## Start INPUT MATERIAL

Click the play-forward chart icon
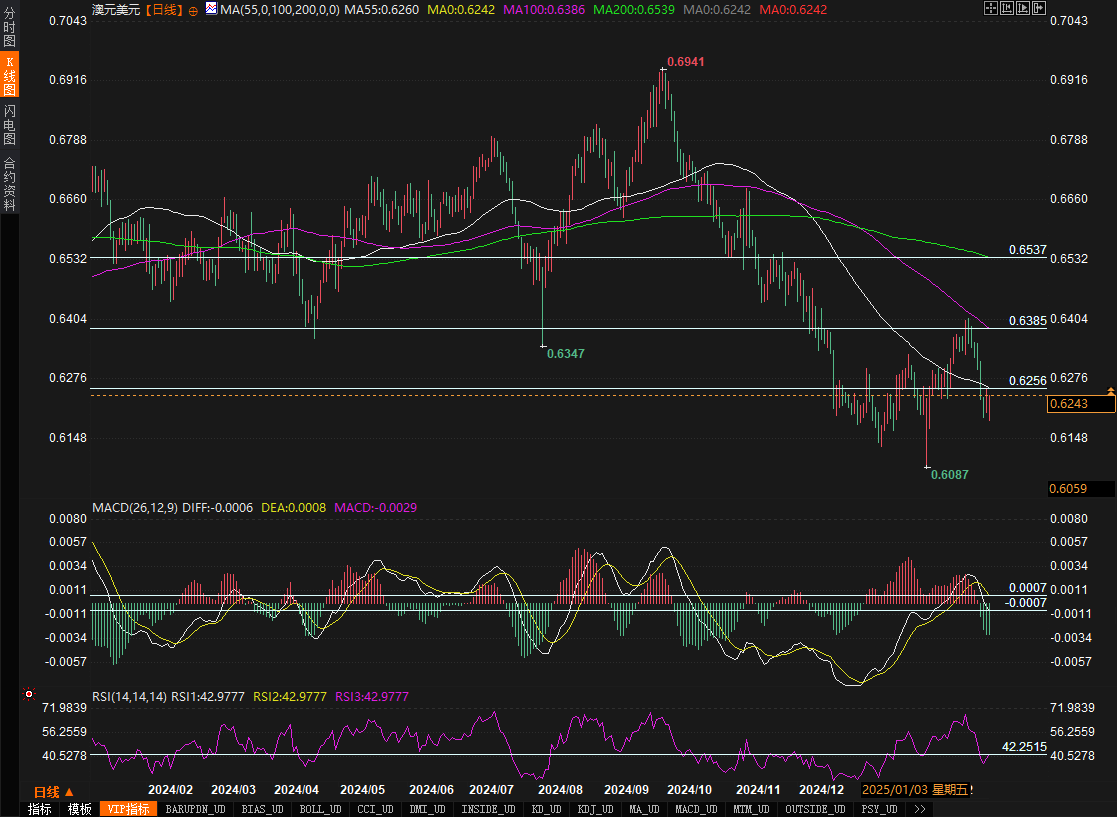Viewport: 1117px width, 817px height. tap(1023, 8)
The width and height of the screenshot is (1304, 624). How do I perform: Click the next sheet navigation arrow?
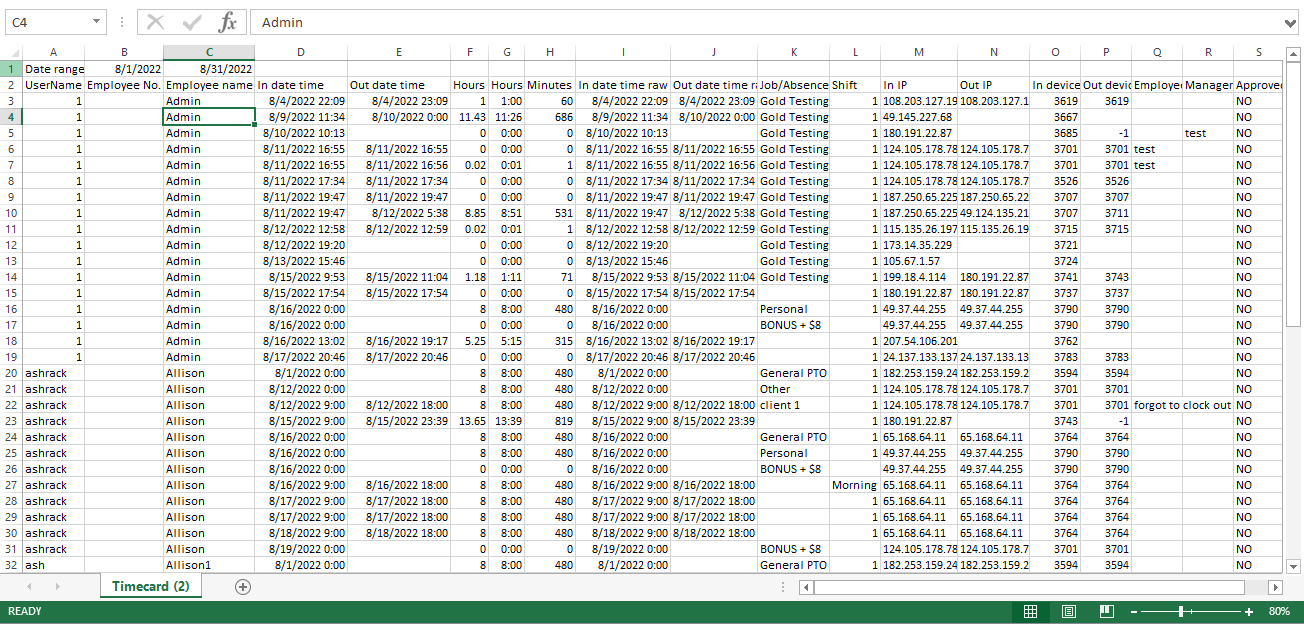coord(61,587)
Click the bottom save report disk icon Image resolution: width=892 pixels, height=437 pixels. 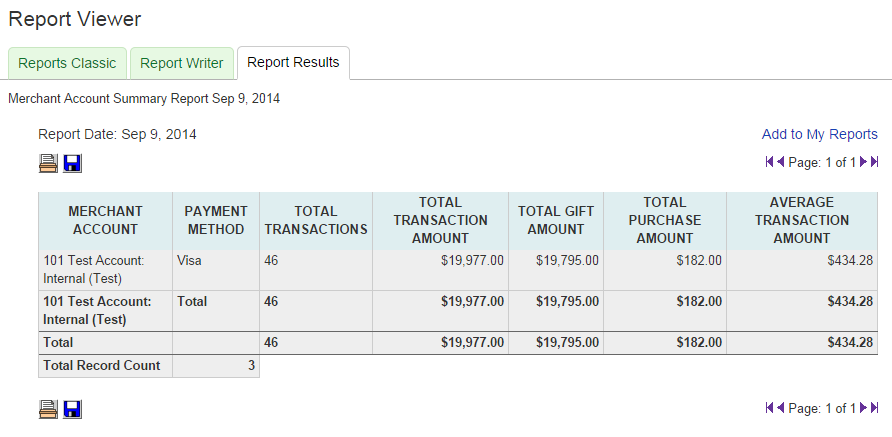pos(72,408)

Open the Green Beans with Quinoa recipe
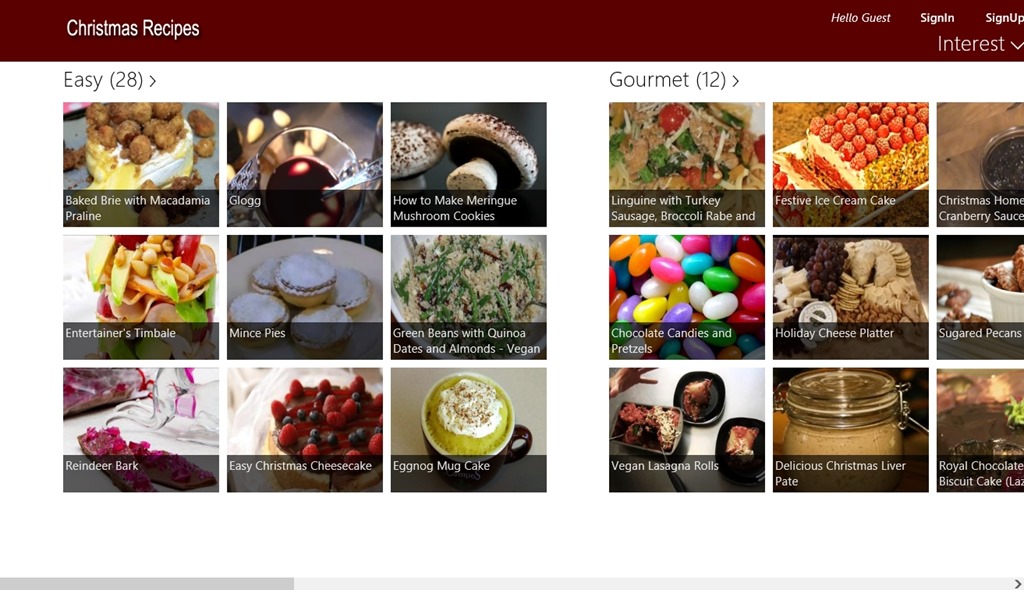point(469,297)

## End INPUT MATERIAL

## DIRECTIONS:
Convert the stretch of the data from its start through the line containing "coord(61,587)" into a JSON list of strings, one string per line, with blank lines and pictures left out.

## OUTPUT BELOW:
[
  "Click the play-forward chart icon",
  "Viewport: 1117px width, 817px height. tap(1023, 8)",
  "The width and height of the screenshot is (1304, 624). How do I perform: Click the next sheet navigation arrow?",
  "coord(61,587)"
]